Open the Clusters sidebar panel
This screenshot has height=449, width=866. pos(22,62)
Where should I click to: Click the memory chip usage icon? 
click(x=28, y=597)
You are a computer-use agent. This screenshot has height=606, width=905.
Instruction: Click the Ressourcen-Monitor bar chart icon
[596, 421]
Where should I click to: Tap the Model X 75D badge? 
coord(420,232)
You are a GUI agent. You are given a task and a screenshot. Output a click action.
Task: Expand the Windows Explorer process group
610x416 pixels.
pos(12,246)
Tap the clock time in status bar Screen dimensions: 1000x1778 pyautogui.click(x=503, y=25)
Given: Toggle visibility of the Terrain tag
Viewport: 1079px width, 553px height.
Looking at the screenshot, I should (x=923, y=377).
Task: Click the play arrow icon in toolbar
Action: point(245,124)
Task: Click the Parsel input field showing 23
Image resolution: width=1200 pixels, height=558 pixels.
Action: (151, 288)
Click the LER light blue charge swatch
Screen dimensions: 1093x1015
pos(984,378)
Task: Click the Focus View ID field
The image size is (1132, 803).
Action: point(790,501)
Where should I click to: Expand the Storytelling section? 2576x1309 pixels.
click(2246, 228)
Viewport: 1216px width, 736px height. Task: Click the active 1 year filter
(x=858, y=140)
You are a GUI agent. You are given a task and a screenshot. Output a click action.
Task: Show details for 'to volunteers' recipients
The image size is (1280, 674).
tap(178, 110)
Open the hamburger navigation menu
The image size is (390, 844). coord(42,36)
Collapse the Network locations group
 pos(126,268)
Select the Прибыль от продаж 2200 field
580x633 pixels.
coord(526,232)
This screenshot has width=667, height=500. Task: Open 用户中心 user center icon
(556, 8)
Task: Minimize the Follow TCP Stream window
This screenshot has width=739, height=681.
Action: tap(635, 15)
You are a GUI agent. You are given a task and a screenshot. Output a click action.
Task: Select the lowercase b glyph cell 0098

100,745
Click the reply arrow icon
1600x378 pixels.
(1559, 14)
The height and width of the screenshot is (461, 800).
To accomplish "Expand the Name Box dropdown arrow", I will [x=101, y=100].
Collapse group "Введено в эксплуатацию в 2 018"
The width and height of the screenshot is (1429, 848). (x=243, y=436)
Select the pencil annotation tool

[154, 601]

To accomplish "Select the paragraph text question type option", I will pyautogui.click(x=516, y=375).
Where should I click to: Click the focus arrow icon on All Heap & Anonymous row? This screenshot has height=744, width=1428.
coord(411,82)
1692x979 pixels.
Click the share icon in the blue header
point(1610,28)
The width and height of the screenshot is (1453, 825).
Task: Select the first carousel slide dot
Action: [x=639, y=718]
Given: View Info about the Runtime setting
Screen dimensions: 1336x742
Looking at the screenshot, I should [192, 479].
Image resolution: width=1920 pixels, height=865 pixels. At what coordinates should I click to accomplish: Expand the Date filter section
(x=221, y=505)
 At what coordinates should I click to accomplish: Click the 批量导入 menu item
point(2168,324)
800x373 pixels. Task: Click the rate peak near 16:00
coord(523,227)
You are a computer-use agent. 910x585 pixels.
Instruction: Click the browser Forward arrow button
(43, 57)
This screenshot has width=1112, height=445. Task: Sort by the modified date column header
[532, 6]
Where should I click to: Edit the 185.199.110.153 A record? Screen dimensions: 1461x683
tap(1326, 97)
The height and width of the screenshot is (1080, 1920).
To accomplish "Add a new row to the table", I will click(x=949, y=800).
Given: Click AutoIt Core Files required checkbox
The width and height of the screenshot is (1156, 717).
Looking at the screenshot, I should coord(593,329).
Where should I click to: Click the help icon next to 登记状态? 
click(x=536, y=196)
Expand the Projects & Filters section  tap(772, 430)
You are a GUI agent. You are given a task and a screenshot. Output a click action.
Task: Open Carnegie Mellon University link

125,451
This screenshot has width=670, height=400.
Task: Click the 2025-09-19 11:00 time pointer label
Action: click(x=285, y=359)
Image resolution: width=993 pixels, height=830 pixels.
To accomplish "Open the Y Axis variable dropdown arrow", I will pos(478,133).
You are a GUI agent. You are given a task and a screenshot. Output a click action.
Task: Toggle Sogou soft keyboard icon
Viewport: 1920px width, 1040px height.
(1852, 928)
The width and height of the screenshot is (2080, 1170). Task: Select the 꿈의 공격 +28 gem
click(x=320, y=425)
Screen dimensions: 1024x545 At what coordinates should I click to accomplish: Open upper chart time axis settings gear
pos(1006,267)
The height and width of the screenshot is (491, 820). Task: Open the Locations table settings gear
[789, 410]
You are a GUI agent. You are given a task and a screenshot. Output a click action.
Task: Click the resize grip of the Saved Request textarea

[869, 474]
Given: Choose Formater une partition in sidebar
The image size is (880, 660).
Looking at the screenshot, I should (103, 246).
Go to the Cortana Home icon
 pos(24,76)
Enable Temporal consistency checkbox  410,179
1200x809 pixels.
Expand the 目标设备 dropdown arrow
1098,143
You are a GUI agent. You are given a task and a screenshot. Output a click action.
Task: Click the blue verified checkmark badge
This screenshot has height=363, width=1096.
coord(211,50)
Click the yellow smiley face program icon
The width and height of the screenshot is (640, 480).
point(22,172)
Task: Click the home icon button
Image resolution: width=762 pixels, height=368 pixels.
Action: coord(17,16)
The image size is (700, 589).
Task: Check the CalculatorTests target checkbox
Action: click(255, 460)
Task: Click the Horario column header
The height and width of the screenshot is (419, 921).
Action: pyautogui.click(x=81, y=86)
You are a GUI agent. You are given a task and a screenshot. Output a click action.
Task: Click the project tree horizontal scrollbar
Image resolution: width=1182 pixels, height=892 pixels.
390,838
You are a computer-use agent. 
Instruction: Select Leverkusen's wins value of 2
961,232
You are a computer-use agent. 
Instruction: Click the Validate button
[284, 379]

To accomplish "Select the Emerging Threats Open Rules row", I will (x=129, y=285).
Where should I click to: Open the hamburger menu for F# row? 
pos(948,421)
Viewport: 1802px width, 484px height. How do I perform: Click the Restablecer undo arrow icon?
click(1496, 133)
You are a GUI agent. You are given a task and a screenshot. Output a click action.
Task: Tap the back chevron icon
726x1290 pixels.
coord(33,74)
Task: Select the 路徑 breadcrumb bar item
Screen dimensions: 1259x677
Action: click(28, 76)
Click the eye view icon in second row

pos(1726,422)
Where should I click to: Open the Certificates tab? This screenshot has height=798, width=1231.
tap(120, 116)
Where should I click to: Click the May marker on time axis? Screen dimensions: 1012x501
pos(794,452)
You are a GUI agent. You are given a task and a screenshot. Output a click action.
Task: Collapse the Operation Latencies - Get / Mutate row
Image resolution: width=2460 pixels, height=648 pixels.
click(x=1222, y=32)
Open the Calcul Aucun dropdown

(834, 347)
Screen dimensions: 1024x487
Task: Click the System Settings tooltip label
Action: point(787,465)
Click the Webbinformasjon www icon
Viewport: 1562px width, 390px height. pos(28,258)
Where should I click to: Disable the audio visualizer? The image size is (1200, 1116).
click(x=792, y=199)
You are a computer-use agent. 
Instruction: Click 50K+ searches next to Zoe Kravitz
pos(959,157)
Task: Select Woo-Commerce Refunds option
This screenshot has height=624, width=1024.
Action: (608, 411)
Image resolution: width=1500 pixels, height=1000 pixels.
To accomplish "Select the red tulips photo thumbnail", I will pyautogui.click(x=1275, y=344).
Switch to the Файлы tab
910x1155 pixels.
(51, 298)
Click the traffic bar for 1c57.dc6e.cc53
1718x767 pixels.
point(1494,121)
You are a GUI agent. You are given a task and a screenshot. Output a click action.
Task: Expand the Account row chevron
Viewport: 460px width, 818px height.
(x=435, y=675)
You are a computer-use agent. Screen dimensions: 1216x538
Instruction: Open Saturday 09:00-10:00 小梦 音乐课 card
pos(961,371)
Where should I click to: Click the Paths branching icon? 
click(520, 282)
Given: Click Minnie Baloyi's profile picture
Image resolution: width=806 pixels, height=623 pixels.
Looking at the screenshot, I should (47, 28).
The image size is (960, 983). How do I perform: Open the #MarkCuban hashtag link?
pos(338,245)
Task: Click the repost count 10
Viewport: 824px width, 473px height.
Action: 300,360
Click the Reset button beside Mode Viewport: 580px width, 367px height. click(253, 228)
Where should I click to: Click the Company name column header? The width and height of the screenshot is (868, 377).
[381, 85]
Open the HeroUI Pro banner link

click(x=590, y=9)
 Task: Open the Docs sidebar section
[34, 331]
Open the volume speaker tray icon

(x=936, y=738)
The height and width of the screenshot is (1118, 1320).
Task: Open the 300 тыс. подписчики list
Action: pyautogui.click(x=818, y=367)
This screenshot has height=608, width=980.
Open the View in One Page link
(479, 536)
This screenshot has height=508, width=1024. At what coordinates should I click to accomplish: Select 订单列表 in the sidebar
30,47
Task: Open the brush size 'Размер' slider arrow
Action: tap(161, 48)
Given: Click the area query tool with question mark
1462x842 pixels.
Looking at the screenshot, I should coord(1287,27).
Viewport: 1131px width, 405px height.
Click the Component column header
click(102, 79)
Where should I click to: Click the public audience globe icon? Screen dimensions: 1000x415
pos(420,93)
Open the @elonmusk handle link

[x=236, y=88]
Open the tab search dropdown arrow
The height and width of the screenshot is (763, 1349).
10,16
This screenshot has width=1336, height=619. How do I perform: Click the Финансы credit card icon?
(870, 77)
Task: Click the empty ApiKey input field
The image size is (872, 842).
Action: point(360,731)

================

◆ Work to be completed ◆
After locating the line that contains "Task: Click the Parsel input field showing 23", please copy exactly every line from the start of the records through it, and nothing else.

◆ Expected answer ◆
Open the Clusters sidebar panel
This screenshot has height=449, width=866. pos(22,62)
Where should I click to: Click the memory chip usage icon? 
click(x=28, y=597)
You are a computer-use agent. This screenshot has height=606, width=905.
Instruction: Click the Ressourcen-Monitor bar chart icon
[596, 421]
Where should I click to: Tap the Model X 75D badge? 
coord(420,232)
You are a GUI agent. You are given a task and a screenshot. Output a click action.
Task: Expand the Windows Explorer process group
610x416 pixels.
pos(12,246)
Tap the clock time in status bar Screen dimensions: 1000x1778 pyautogui.click(x=503, y=25)
Given: Toggle visibility of the Terrain tag
Viewport: 1079px width, 553px height.
Looking at the screenshot, I should (x=923, y=377).
Task: Click the play arrow icon in toolbar
Action: point(245,124)
Task: Click the Parsel input field showing 23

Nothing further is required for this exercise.